U.S. First Amendment attorney Floyd Abrams has influenced the evolution of American free speech jurisprudence over the past 40-plus years. Arguably more than any others. Despite his prominence, there have been few book-length publications about Abrams and his approach to First Amendment law, while he has been the subject of numerous news and trade journal articles as “Mr. First Amendment.”
Nuanced Absolutism: Floyd Abrams & the First Amendment is filling the gap in the literature on Abrams. This 12-chapter book is an intellectual biography of Abrams by Ronald Collins, the Harold S. Shefelman scholar at the University of Washington School of Law and a fellow at the First Amendment Center. The book looks at Abrams’s thinking and speaking about the First Amendment.
Collins focuses on Abrams’s views on freedom of speech and the press as a First Amendment right. So, freedom of religion, freedom of assembly, or the right to petition to the government is not discussed. Noting that lawmakers and judges are not necessarily the only key players in law, Collins emphasizes the oft-overlooked role of lawyers in shaping the law.
Abrams’s approach to freedom of expression under the First Amendment is what Collins calls “nuanced absolutism.” Nuanced absolutism is qualified absolutism in the categorical balancing: “[O]ur law of free speech can and ought to be absolute in certain circumstances” (30).
One example of Abrams’s nuanced absolutism is showcased when he argues: “[T]ruthful speech about public officials in the course of their public duties should never give rise to criminal liability” (22). Nuanced absolutism is also exemplified by the First Amendment ban on prior restraints on news media, on compelled speech, and in “significantly limit[ing]” the government sanctions against unprotected speech (91).

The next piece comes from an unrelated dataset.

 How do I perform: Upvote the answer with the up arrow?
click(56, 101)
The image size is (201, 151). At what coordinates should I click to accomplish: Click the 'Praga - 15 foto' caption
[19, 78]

Applying Abrams’s nuanced absolutism, Collins examines a number of earlier U.S. Supreme Court cases, including Schenck v. United States (1919), Whitney v. California (Brandeis, J., concurring, 1927); Brandenburg v. Ohio (1969), and New York Times v. United States (1971). Not surprisingly, Abrams rejects the clear-and-present-danger test of Schenck as incompatible with nuanced absolutism because it is “loose and unpredictable.” More recent Supreme Court cases, such as United States v. Stevens (2010), Snyder v. Phelps (2010), Citizens United v. Federal Elections Commission (2010), and United States v. Alvarez (2012), are thoughtfully analyzed against Abrams’s theory.